▶ [TASK ITEM] Working from the records beneath this line, reproduce each one exactly.

▶ [EXTRACTED INFORMATION]
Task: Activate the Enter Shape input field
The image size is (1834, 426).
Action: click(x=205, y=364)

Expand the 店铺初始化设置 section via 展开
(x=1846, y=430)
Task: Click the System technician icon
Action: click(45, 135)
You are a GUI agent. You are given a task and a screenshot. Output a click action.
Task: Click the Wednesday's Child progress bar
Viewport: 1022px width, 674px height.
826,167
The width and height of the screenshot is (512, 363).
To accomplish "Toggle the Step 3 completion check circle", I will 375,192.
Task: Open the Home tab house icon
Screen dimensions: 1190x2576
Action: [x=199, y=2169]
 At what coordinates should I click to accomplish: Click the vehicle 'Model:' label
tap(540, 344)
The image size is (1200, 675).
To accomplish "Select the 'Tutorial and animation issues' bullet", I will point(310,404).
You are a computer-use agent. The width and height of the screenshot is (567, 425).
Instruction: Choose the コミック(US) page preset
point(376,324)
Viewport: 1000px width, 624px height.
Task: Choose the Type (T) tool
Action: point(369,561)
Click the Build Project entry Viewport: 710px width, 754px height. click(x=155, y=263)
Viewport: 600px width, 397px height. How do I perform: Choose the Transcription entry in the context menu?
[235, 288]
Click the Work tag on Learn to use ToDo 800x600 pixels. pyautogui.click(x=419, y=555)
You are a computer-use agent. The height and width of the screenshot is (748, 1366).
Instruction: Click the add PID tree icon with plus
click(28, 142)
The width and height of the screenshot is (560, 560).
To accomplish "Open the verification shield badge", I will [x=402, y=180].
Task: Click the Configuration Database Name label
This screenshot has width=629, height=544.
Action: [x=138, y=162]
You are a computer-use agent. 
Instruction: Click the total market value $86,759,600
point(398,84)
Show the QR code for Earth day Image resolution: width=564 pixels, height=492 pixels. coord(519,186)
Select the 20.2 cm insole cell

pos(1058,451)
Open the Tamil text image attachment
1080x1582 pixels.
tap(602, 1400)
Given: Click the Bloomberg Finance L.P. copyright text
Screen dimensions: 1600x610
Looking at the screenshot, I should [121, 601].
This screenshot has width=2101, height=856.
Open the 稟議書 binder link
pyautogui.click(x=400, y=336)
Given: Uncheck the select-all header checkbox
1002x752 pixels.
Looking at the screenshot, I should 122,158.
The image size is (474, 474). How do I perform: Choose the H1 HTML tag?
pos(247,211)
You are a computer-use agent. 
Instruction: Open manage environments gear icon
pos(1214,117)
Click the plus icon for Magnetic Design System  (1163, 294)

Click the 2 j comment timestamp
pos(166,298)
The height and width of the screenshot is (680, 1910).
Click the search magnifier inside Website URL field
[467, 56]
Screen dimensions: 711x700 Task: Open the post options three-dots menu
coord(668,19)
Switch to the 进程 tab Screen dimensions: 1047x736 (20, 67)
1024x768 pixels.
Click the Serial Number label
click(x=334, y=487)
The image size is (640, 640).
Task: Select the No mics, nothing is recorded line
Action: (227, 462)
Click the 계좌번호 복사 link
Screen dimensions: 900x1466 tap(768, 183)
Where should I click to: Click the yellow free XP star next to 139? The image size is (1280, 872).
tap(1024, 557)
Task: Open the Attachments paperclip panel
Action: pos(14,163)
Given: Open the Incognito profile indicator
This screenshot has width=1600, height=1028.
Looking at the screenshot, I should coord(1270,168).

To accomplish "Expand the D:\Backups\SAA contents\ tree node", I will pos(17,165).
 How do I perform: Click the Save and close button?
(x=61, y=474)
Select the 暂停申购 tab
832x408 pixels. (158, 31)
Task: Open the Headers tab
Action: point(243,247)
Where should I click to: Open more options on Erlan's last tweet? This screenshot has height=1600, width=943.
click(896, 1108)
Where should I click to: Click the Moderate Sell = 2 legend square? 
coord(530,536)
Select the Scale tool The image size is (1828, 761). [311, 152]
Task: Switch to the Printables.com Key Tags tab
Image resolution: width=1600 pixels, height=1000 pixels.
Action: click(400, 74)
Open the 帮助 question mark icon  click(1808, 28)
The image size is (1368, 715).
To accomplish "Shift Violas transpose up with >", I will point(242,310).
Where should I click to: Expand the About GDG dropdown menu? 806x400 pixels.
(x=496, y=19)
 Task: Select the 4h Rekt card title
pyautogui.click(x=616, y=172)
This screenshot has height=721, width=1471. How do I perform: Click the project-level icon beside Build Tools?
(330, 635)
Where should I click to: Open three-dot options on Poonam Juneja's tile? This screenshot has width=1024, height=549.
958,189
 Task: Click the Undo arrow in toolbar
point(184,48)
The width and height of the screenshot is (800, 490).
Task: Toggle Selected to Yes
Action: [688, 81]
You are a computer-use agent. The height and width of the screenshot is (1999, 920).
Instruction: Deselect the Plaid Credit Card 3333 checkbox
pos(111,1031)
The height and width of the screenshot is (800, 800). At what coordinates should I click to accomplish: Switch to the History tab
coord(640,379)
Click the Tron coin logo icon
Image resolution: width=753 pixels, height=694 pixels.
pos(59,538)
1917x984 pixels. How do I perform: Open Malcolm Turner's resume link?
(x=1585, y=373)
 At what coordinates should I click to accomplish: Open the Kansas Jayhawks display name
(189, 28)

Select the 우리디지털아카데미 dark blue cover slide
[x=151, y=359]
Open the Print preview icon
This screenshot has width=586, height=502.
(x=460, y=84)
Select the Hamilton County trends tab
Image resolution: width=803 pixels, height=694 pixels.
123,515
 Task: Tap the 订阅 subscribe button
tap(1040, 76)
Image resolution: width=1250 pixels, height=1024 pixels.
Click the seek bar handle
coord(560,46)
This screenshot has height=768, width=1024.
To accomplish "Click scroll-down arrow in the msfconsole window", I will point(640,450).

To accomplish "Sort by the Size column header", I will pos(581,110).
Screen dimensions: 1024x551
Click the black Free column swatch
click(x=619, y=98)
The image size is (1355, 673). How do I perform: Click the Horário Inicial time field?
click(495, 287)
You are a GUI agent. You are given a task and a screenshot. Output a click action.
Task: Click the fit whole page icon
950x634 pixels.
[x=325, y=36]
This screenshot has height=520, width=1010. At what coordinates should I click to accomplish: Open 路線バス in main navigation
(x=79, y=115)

▶ [TASK RESULT]
Task: Activate the Enter Shape input field
The image size is (1834, 426).
Action: click(x=205, y=364)

Expand the 店铺初始化设置 section via 展开
(x=1846, y=430)
Task: Click the System technician icon
Action: click(45, 135)
You are a GUI agent. You are given a task and a screenshot. Output a click action.
Task: Click the Wednesday's Child progress bar
Viewport: 1022px width, 674px height.
826,167
The width and height of the screenshot is (512, 363).
To accomplish "Toggle the Step 3 completion check circle", I will 375,192.
Task: Open the Home tab house icon
Screen dimensions: 1190x2576
Action: [x=199, y=2169]
 At what coordinates should I click to accomplish: Click the vehicle 'Model:' label
tap(540, 344)
The image size is (1200, 675).
To accomplish "Select the 'Tutorial and animation issues' bullet", I will point(310,404).
You are a computer-use agent. The width and height of the screenshot is (567, 425).
Instruction: Choose the コミック(US) page preset
point(376,324)
Viewport: 1000px width, 624px height.
Task: Choose the Type (T) tool
Action: point(369,561)
Click the Build Project entry Viewport: 710px width, 754px height. click(x=155, y=263)
Viewport: 600px width, 397px height. How do I perform: Choose the Transcription entry in the context menu?
[235, 288]
Click the Work tag on Learn to use ToDo 800x600 pixels. pyautogui.click(x=419, y=555)
You are a computer-use agent. The height and width of the screenshot is (748, 1366).
Instruction: Click the add PID tree icon with plus
click(28, 142)
The width and height of the screenshot is (560, 560).
To accomplish "Open the verification shield badge", I will [x=402, y=180].
Task: Click the Configuration Database Name label
This screenshot has width=629, height=544.
Action: [x=138, y=162]
You are a computer-use agent. 
Instruction: Click the total market value $86,759,600
point(398,84)
Show the QR code for Earth day Image resolution: width=564 pixels, height=492 pixels. coord(519,186)
Select the 20.2 cm insole cell

pos(1058,451)
Open the Tamil text image attachment
1080x1582 pixels.
tap(602, 1400)
Given: Click the Bloomberg Finance L.P. copyright text
Screen dimensions: 1600x610
Looking at the screenshot, I should [121, 601].
This screenshot has width=2101, height=856.
Open the 稟議書 binder link
pyautogui.click(x=400, y=336)
Given: Uncheck the select-all header checkbox
1002x752 pixels.
Looking at the screenshot, I should 122,158.
The image size is (474, 474). How do I perform: Choose the H1 HTML tag?
pos(247,211)
You are a computer-use agent. 
Instruction: Open manage environments gear icon
pos(1214,117)
Click the plus icon for Magnetic Design System  (1163, 294)

Click the 2 j comment timestamp
pos(166,298)
The height and width of the screenshot is (680, 1910).
Click the search magnifier inside Website URL field
[467, 56]
Screen dimensions: 711x700 Task: Open the post options three-dots menu
coord(668,19)
Switch to the 进程 tab Screen dimensions: 1047x736 (20, 67)
1024x768 pixels.
Click the Serial Number label
click(x=334, y=487)
The image size is (640, 640).
Task: Select the No mics, nothing is recorded line
Action: (227, 462)
Click the 계좌번호 복사 link
Screen dimensions: 900x1466 tap(768, 183)
Where should I click to: Click the yellow free XP star next to 139? The image size is (1280, 872).
tap(1024, 557)
Task: Open the Attachments paperclip panel
Action: pos(14,163)
Given: Open the Incognito profile indicator
This screenshot has width=1600, height=1028.
Looking at the screenshot, I should coord(1270,168).

To accomplish "Expand the D:\Backups\SAA contents\ tree node", I will pos(17,165).
 How do I perform: Click the Save and close button?
(x=61, y=474)
Select the 暂停申购 tab
832x408 pixels. (158, 31)
Task: Open the Headers tab
Action: point(243,247)
Where should I click to: Open more options on Erlan's last tweet? This screenshot has height=1600, width=943.
click(896, 1108)
Where should I click to: Click the Moderate Sell = 2 legend square? 
coord(530,536)
Select the Scale tool The image size is (1828, 761). [311, 152]
Task: Switch to the Printables.com Key Tags tab
Image resolution: width=1600 pixels, height=1000 pixels.
Action: click(400, 74)
Open the 帮助 question mark icon  click(1808, 28)
The image size is (1368, 715).
To accomplish "Shift Violas transpose up with >", I will point(242,310).
Where should I click to: Expand the About GDG dropdown menu? 806x400 pixels.
(x=496, y=19)
 Task: Select the 4h Rekt card title
pyautogui.click(x=616, y=172)
This screenshot has height=721, width=1471. How do I perform: Click the project-level icon beside Build Tools?
(330, 635)
Where should I click to: Open three-dot options on Poonam Juneja's tile? This screenshot has width=1024, height=549.
958,189
 Task: Click the Undo arrow in toolbar
point(184,48)
The width and height of the screenshot is (800, 490).
Task: Toggle Selected to Yes
Action: [688, 81]
You are a computer-use agent. The height and width of the screenshot is (1999, 920).
Instruction: Deselect the Plaid Credit Card 3333 checkbox
pos(111,1031)
The height and width of the screenshot is (800, 800). At what coordinates should I click to accomplish: Switch to the History tab
coord(640,379)
Click the Tron coin logo icon
Image resolution: width=753 pixels, height=694 pixels.
pos(59,538)
1917x984 pixels. How do I perform: Open Malcolm Turner's resume link?
(x=1585, y=373)
 At what coordinates should I click to accomplish: Open the Kansas Jayhawks display name
(189, 28)

Select the 우리디지털아카데미 dark blue cover slide
[x=151, y=359]
Open the Print preview icon
This screenshot has width=586, height=502.
(x=460, y=84)
Select the Hamilton County trends tab
Image resolution: width=803 pixels, height=694 pixels.
123,515
 Task: Tap the 订阅 subscribe button
tap(1040, 76)
Image resolution: width=1250 pixels, height=1024 pixels.
Click the seek bar handle
coord(560,46)
This screenshot has height=768, width=1024.
To accomplish "Click scroll-down arrow in the msfconsole window", I will point(640,450).

To accomplish "Sort by the Size column header", I will pos(581,110).
Screen dimensions: 1024x551
Click the black Free column swatch
click(x=619, y=98)
The image size is (1355, 673). How do I perform: Click the Horário Inicial time field?
click(495, 287)
You are a GUI agent. You are given a task and a screenshot. Output a click action.
Task: Click the fit whole page icon
950x634 pixels.
[x=325, y=36]
This screenshot has height=520, width=1010. At what coordinates should I click to accomplish: Open 路線バス in main navigation
(x=79, y=115)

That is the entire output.